+++ Source passage +++
My current thermostat is a somewhat older, non-programmable one that
only goes down to 60 degrees. This winter with the high oil prices, I
want to have a thermostat that goes down to 50 degrees. Are most
thermostats out there capable of being set as low as 50 degrees? Also,
has anyone had experience keeping their house at this low a temp? If so,
did you run into problems such as frozen pipes? Note: I use a woodstove,
so when folks are at home it is fine without much heat from the furnace,
but I'm more concerned about times when just the furnace is on.
If its a round Honeywell or anyone of the older style mecury in a tube type,
just adjust it out of level so that 60P it will take trial and error to
get it right but that is the cheapest solution. The rest of the question is
really up to your area and what kind of house you have slab/basement ect..
I've seen them as low as 45, but most seem to be about 55.
Depends on the house and where pipe are run. Pipes on outside walls are the
ones at risk. At work we have a rather large multi-story building with
different heat sources. My goal is not to freeze anything, but keep the
temperature as low as possible as it in not inhabited except for a couple of
warehouse workers. I shoot for 40 degrees. Two of the heaters are on
timers. In most cases, it comes on for two two hour periods a day. In very
cold weather, below 15F I'll run the boilers an extra couple of hours. Only
once it was a problem with a sprinkler pipe that was near an outside wall
when the heater failed on night. In my case, it is a risk/reward thing and
is was minimal cost to repair the pipe. When you get a gas bill for January
that approaches $20,000, you look to save what you can.
+++ Information given +++
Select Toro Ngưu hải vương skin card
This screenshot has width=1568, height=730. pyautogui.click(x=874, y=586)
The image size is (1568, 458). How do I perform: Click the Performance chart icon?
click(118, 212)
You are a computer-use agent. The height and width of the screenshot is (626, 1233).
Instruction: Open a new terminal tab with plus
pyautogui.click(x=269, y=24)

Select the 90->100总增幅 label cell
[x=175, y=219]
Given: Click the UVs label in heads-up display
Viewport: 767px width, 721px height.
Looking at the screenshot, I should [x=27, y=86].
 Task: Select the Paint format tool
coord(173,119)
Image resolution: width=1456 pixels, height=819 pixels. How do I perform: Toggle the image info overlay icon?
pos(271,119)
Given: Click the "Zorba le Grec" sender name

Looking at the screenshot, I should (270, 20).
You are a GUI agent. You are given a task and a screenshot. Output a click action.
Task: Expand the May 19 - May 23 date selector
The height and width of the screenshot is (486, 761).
+++
Directions:
Rewrite the thermostat discussion from "My current thermostat" up to and including "furnace is on.", replacing "woodstove" with "pellet stove".

Right answer:
My current thermostat is a somewhat older, non-programmable one that
only goes down to 60 degrees. This winter with the high oil prices, I
want to have a thermostat that goes down to 50 degrees. Are most
thermostats out there capable of being set as low as 50 degrees? Also,
has anyone had experience keeping their house at this low a temp? If so,
did you run into problems such as frozen pipes? Note: I use a pellet stove,
so when folks are at home it is fine without much heat from the furnace,
but I'm more concerned about times when just the furnace is on.